* [What you need to do]:
Write out the lines of the entries word for word, from the line with "Click the Alluring Ivy display name" up to and including the last line of the entries. Leave the pictures out of your copy.

Entries from a dataset

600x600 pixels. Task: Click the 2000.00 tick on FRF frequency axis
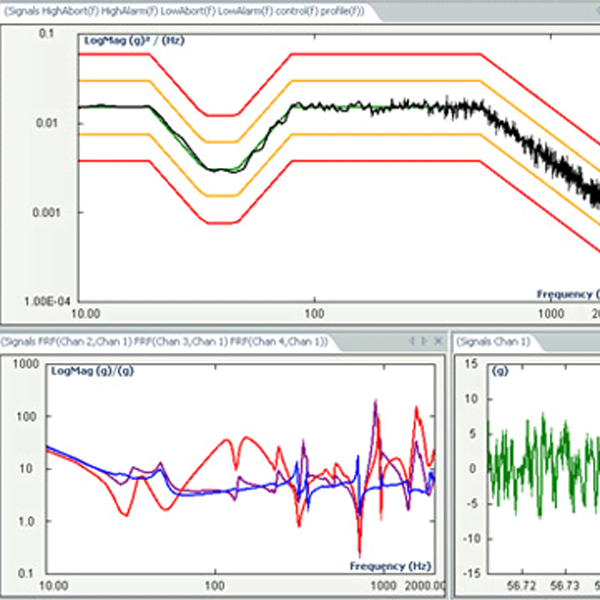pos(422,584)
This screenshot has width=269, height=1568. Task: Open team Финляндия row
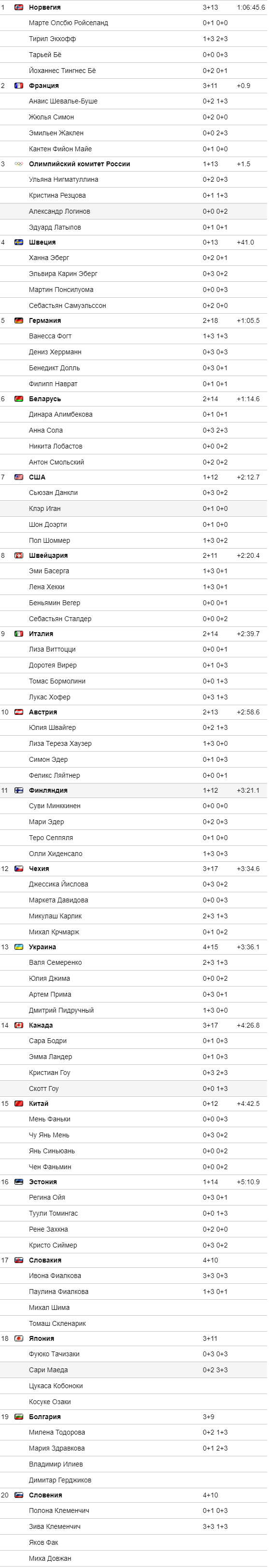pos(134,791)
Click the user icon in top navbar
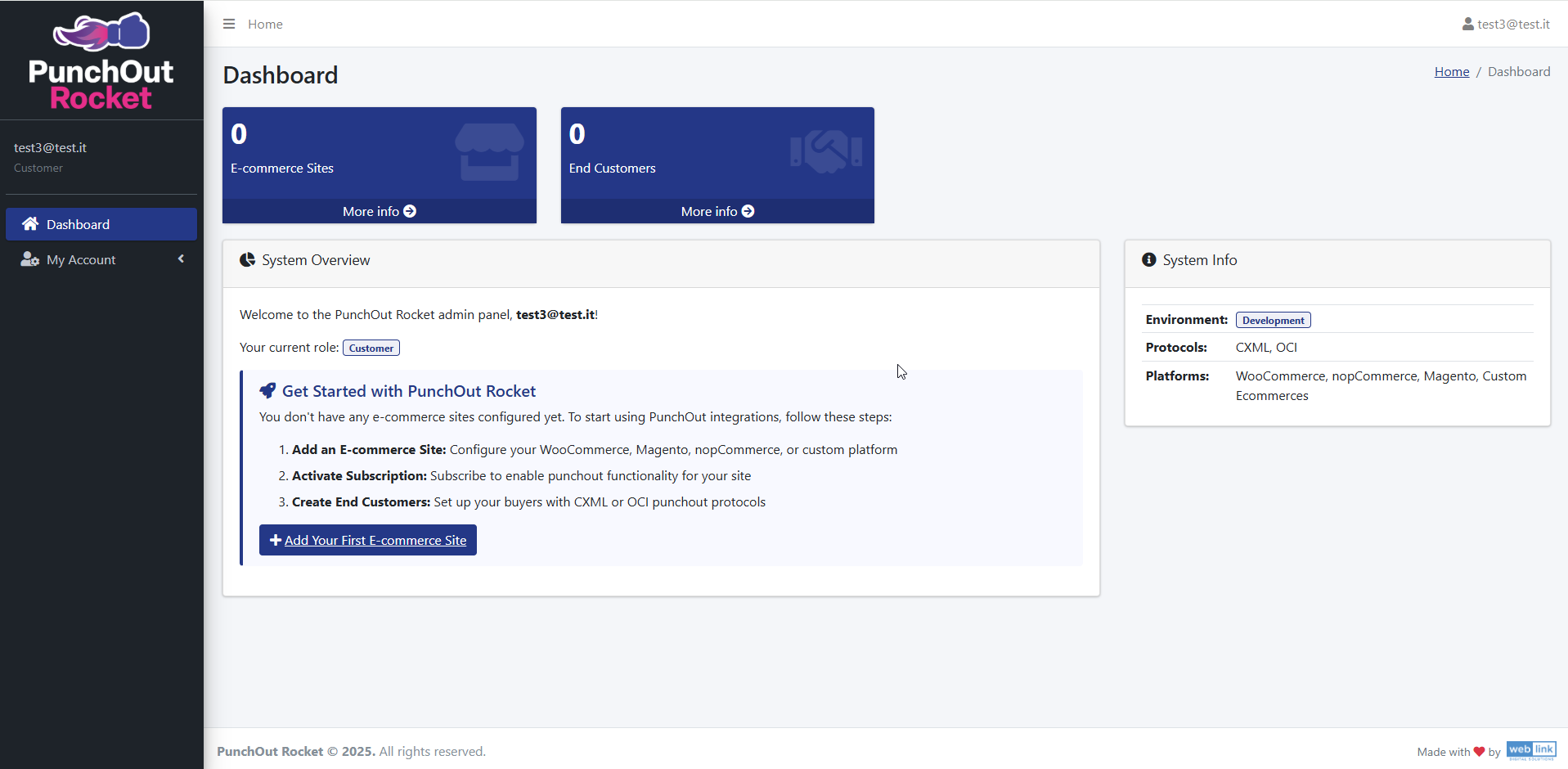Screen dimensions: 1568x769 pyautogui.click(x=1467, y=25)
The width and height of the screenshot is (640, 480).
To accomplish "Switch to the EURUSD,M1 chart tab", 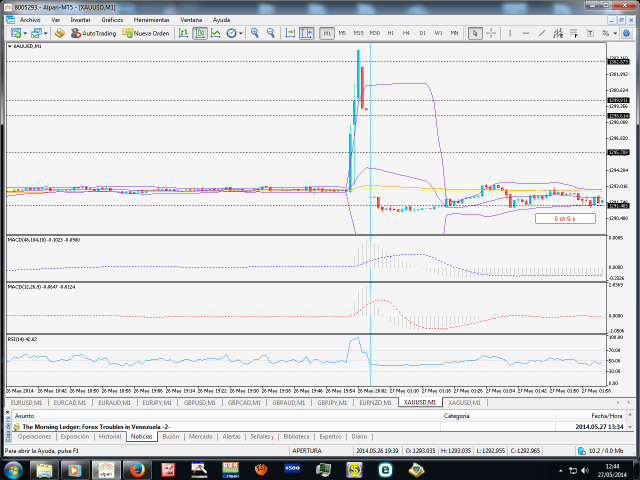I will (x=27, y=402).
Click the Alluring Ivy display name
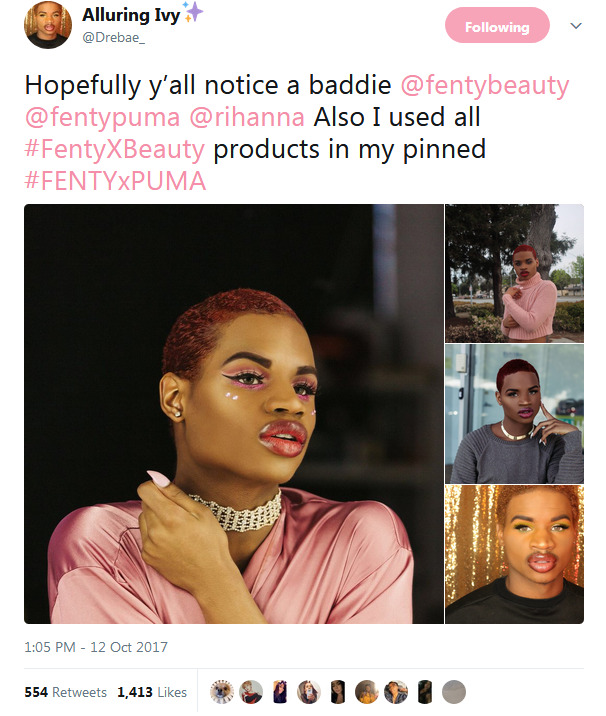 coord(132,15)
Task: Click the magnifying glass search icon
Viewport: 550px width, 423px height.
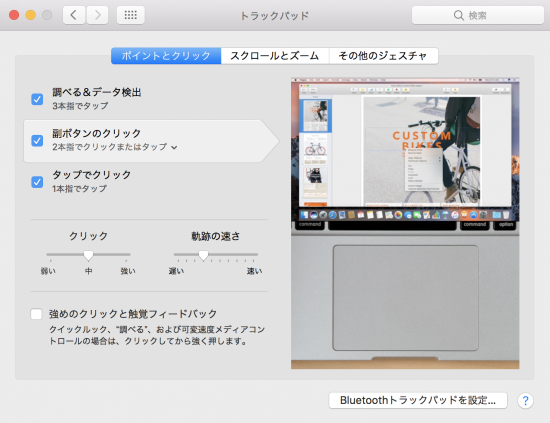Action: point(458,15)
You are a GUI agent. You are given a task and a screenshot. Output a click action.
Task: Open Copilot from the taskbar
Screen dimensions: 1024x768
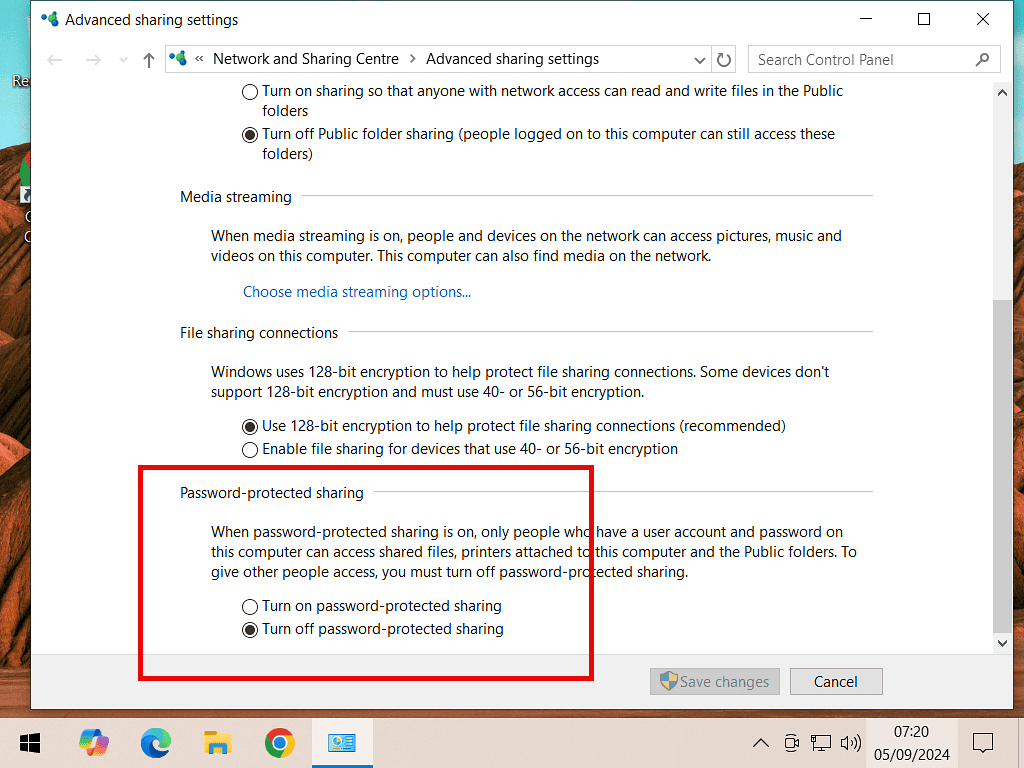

* [Exercise solution]:
Click the Alluring Ivy display name
 coord(132,15)
Task: Click the magnifying glass search icon
Viewport: 550px width, 423px height.
Action: point(458,15)
You are a GUI agent. You are given a task and a screenshot. Output a click action.
Task: Open Copilot from the taskbar
Screen dimensions: 1024x768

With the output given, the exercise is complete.